╭─ Data for this task
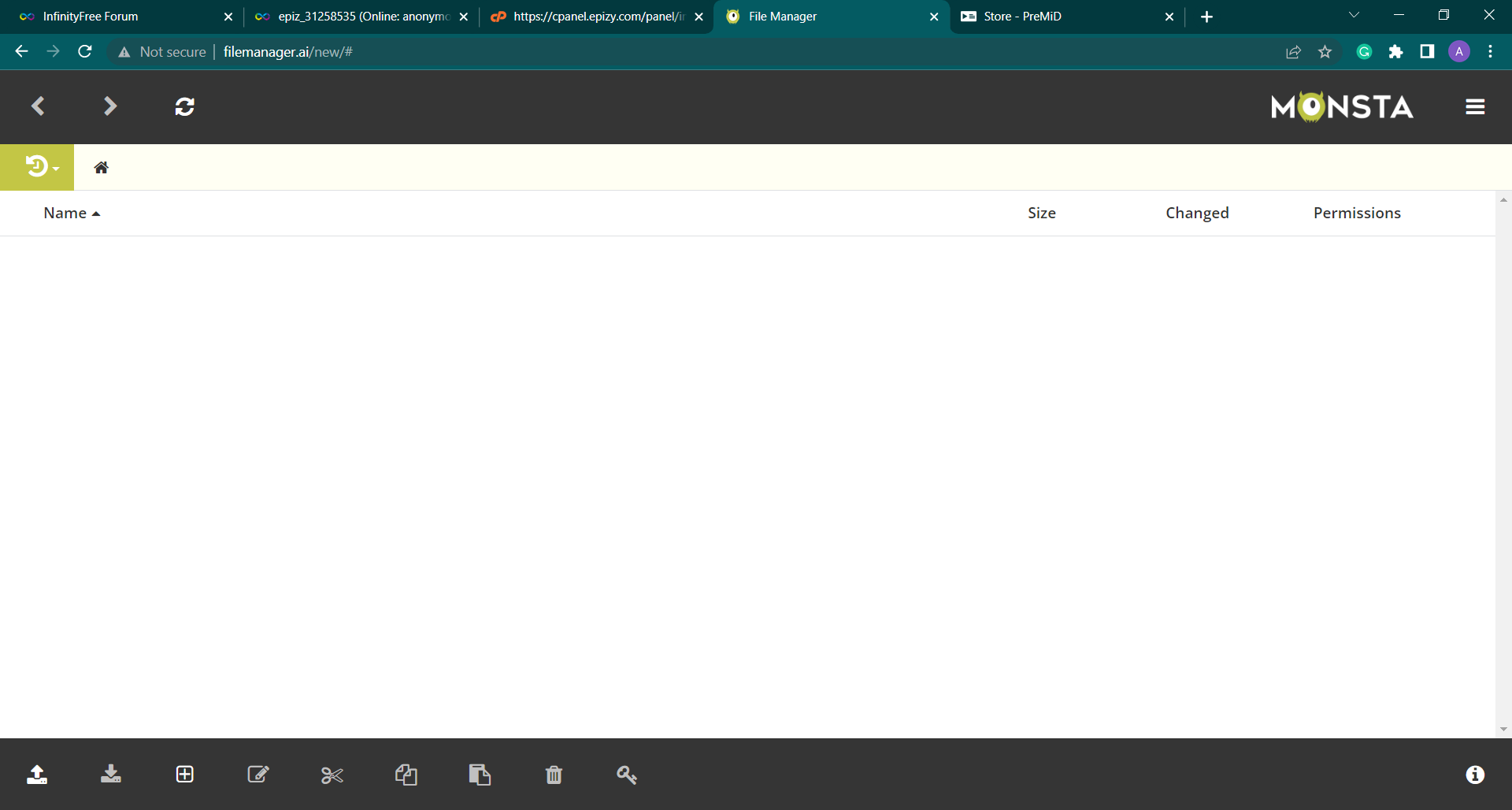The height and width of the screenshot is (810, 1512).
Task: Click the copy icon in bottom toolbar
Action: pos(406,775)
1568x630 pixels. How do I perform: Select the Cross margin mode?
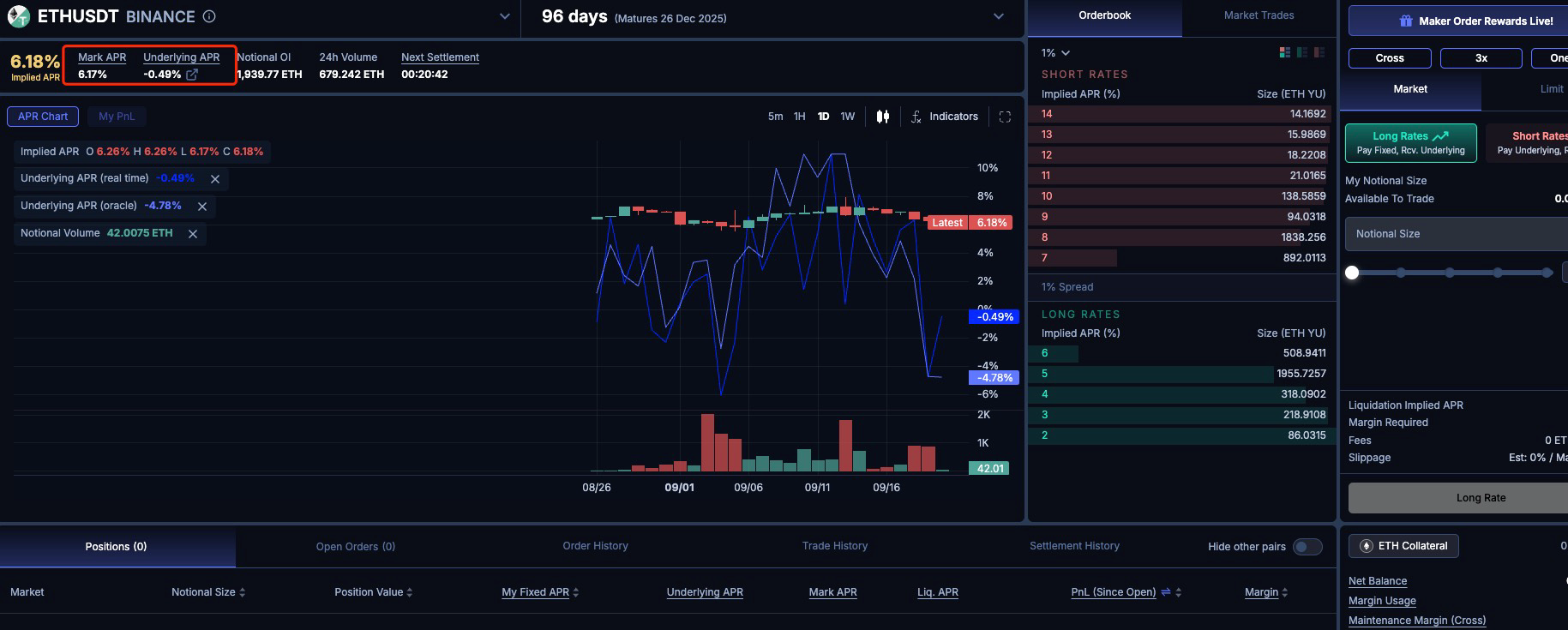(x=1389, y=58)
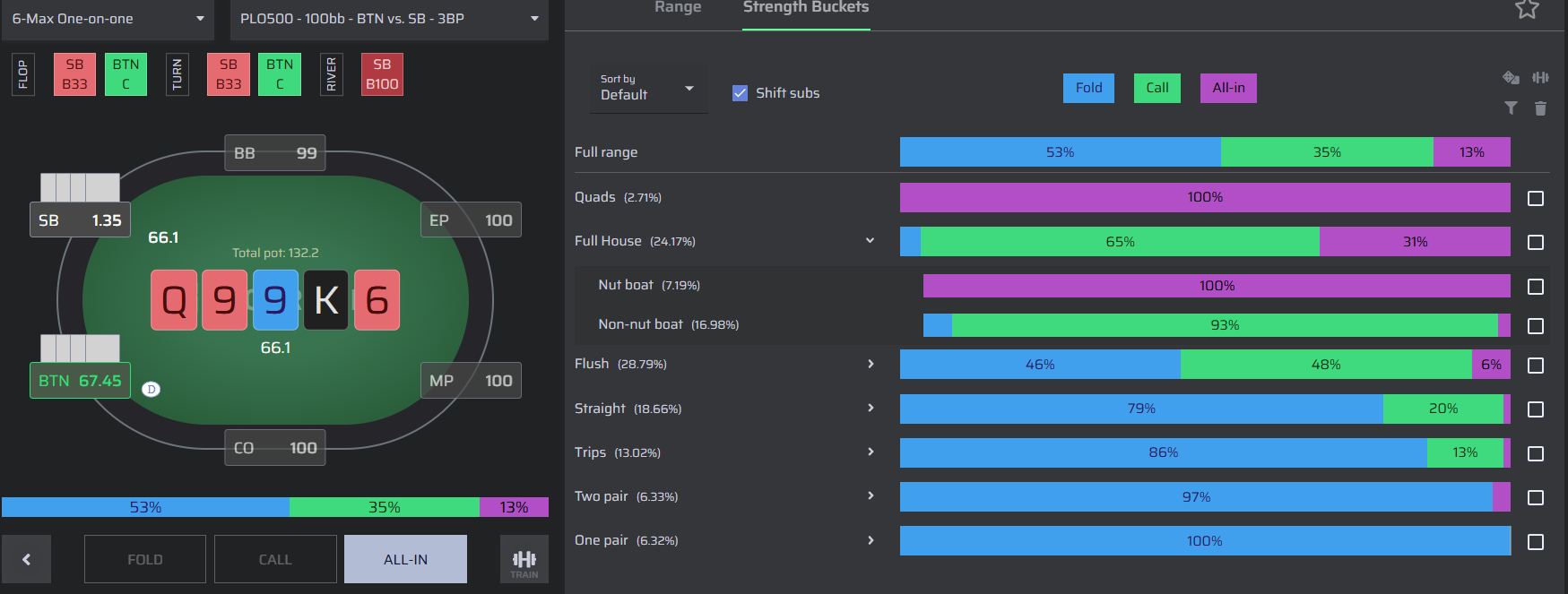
╰─
╭─ Data for this task
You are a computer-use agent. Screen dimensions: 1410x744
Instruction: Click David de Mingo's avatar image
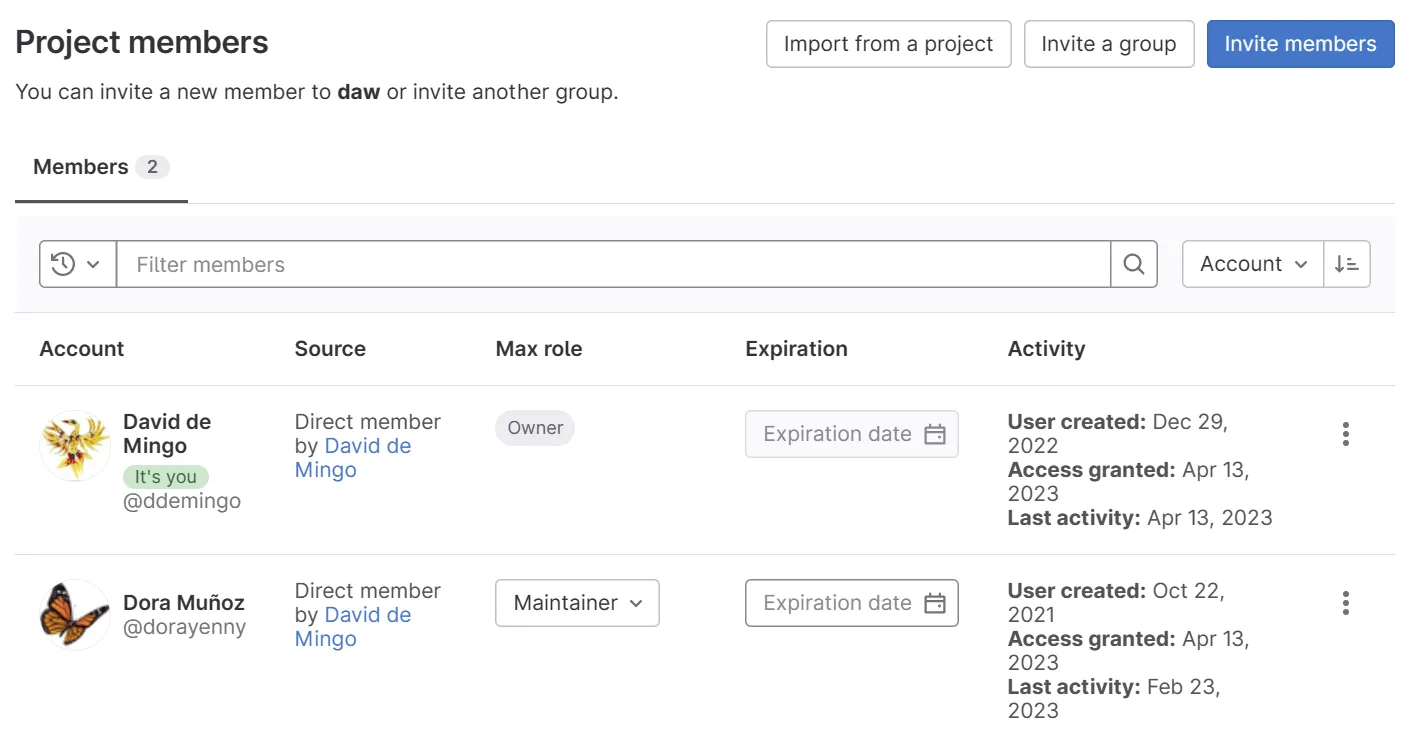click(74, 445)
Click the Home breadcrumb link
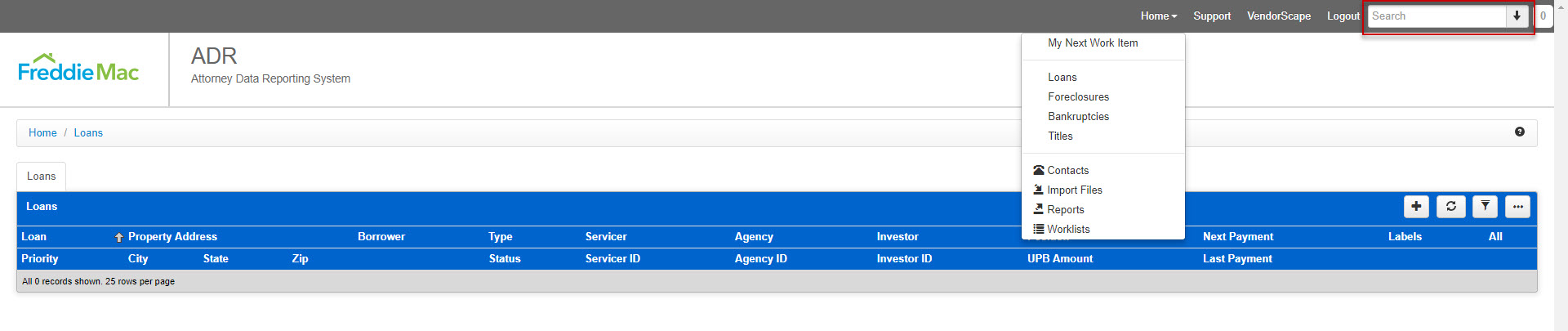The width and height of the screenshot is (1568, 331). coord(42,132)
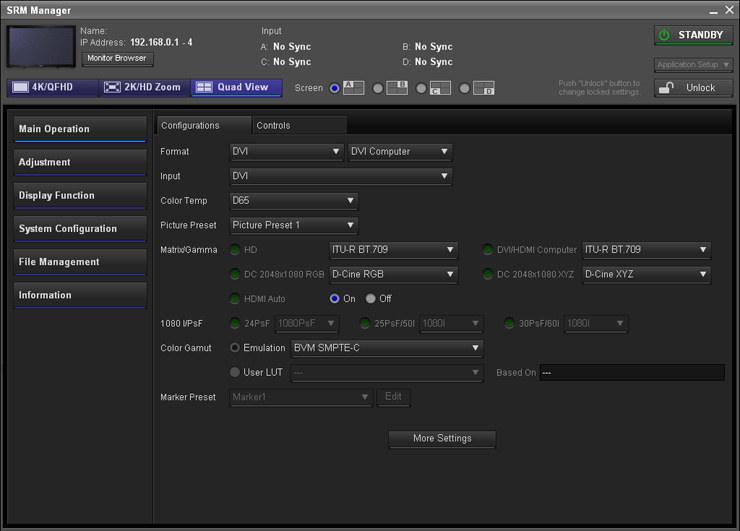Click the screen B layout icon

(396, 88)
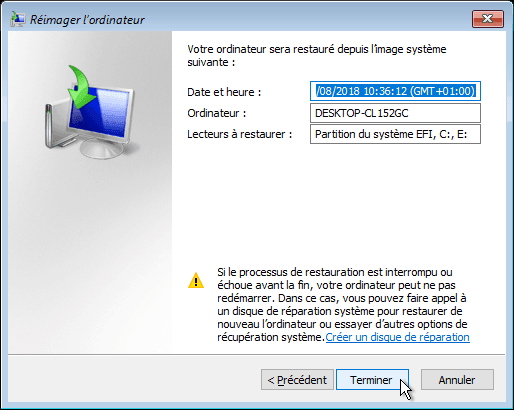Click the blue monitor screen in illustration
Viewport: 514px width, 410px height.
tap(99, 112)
╰─
╭─ Data for this task
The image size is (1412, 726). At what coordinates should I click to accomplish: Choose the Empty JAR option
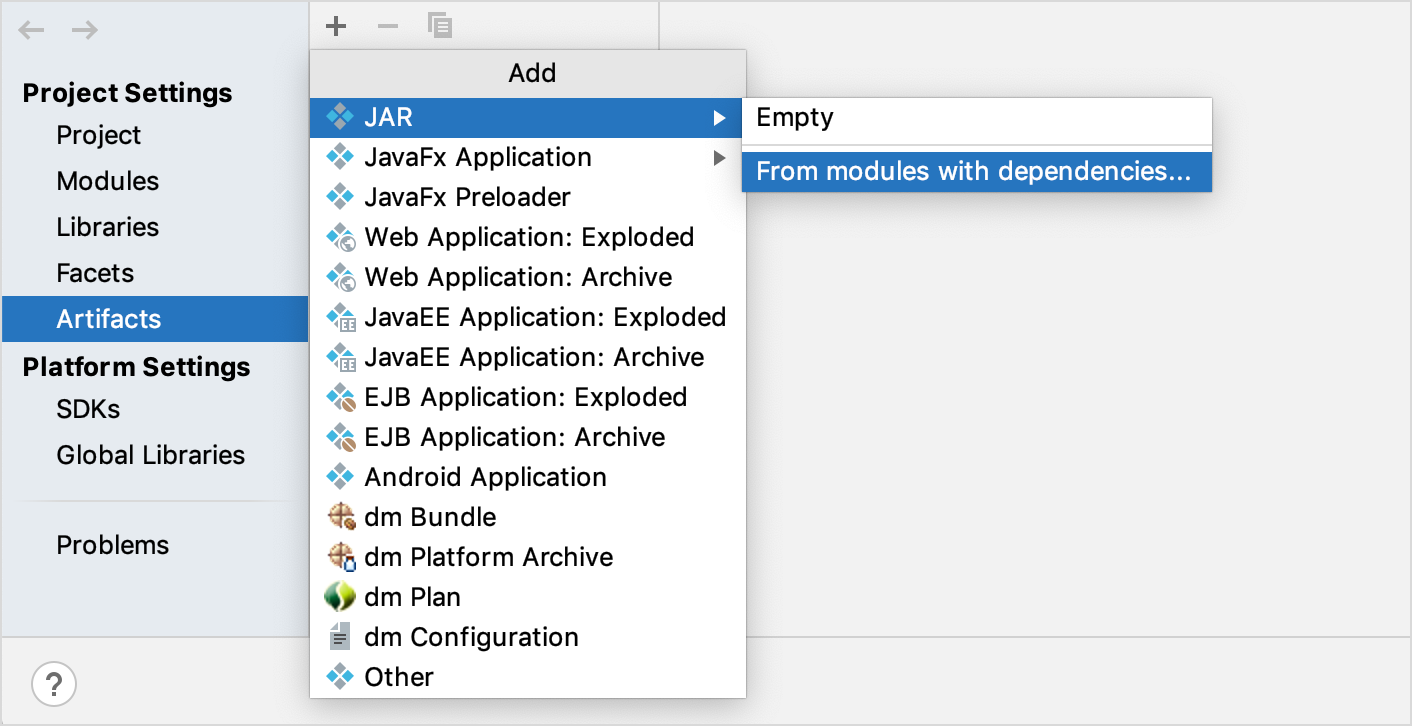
╰─
» What is asked:
In the part that opens with the line containing "The height and" and closes with the line containing "(x=1389, y=58)", switch "Cross" to "Isolated" and give those lines back with nothing else altered. Leave the pictures out.

» Written solution:
The height and width of the screenshot is (810, 1512).
Task: Click the copy icon in bottom toolbar
Action: pos(406,775)
1568x630 pixels. How do I perform: Select the Isolated margin mode?
(x=1389, y=58)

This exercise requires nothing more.